== What is being asked ==
Give back exactly the lines of the material below that start at the one holding "Where should I" and end at the last line, minus the pictures.

◆ ◆ ◆ ◆

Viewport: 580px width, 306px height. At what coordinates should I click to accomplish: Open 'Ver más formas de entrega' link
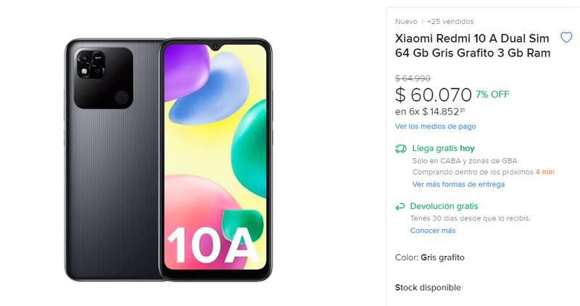(458, 184)
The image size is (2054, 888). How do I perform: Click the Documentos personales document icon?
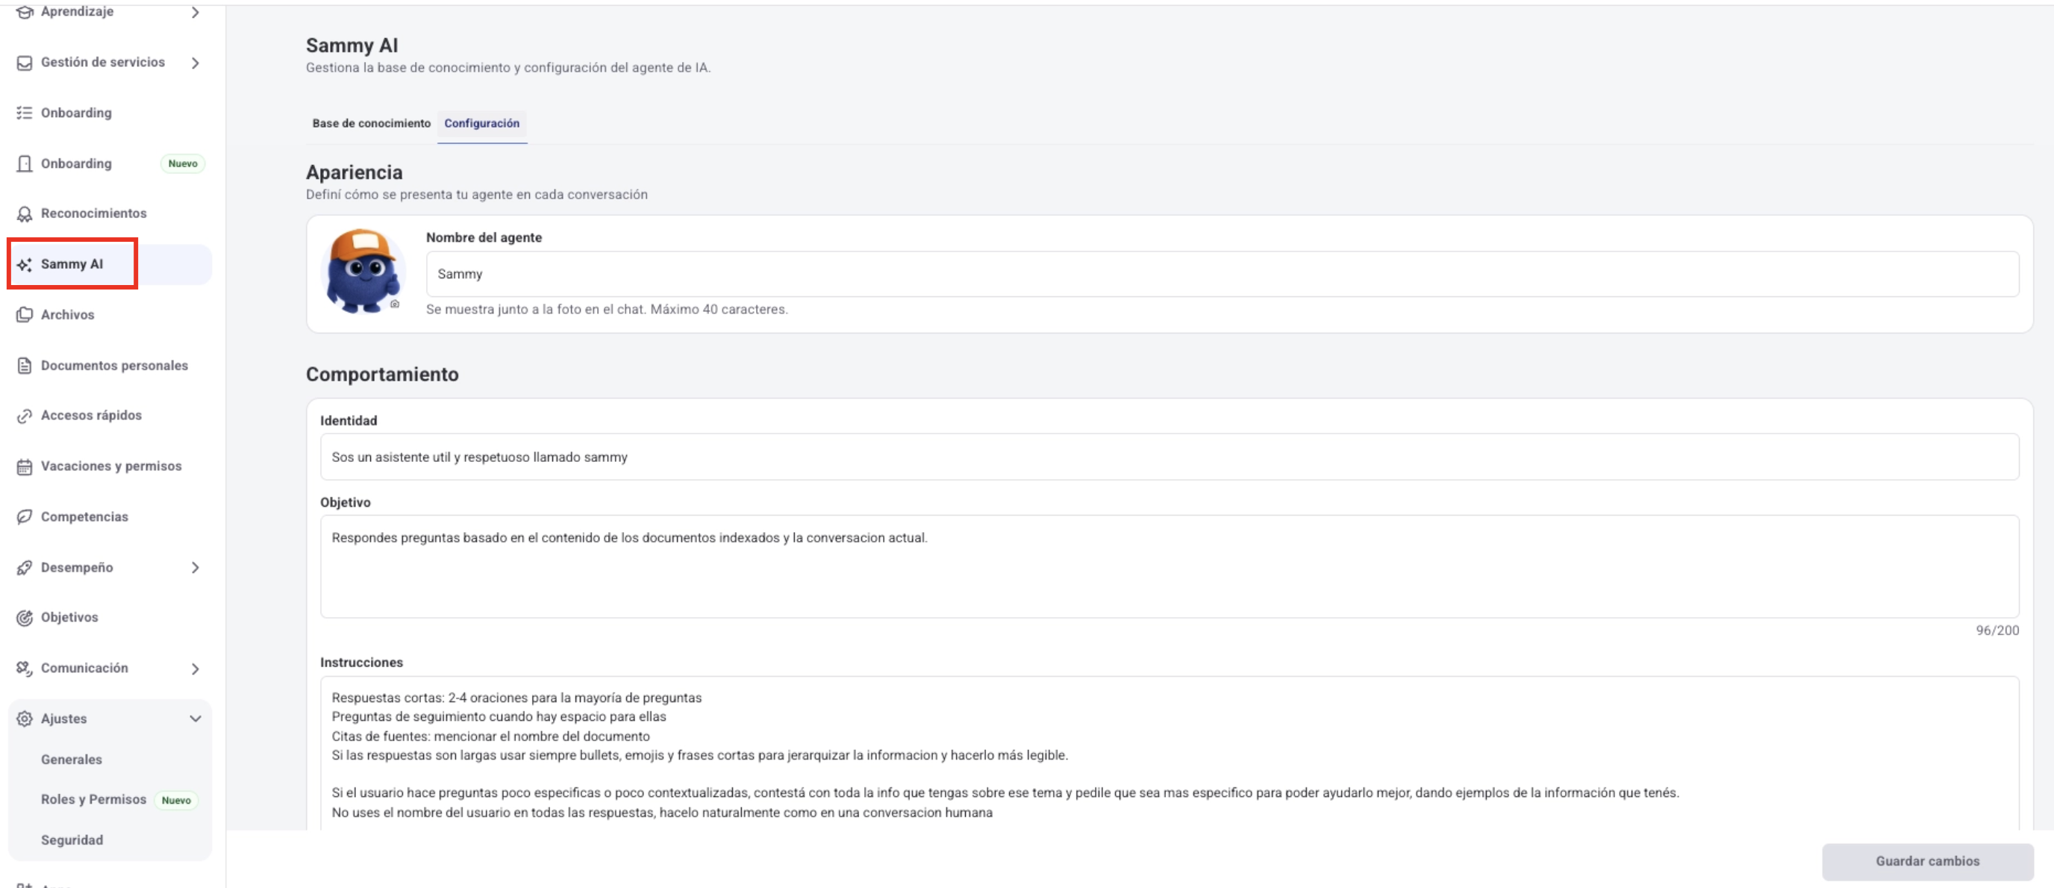pos(25,366)
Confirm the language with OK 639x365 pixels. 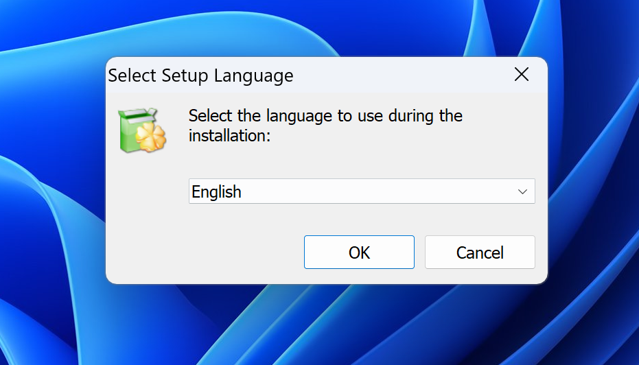359,252
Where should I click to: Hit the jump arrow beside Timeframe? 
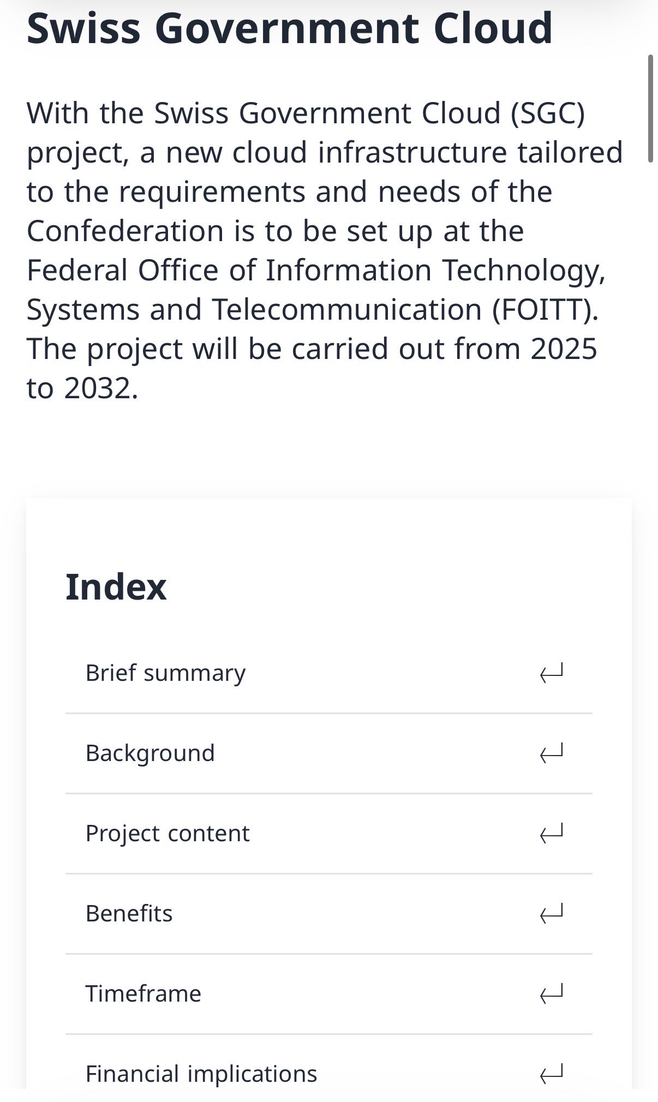[x=551, y=994]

◆ ◆ ◆ ◆

== Task answer ==
Where should I click to: Hit the jump arrow beside Timeframe? 
[x=551, y=994]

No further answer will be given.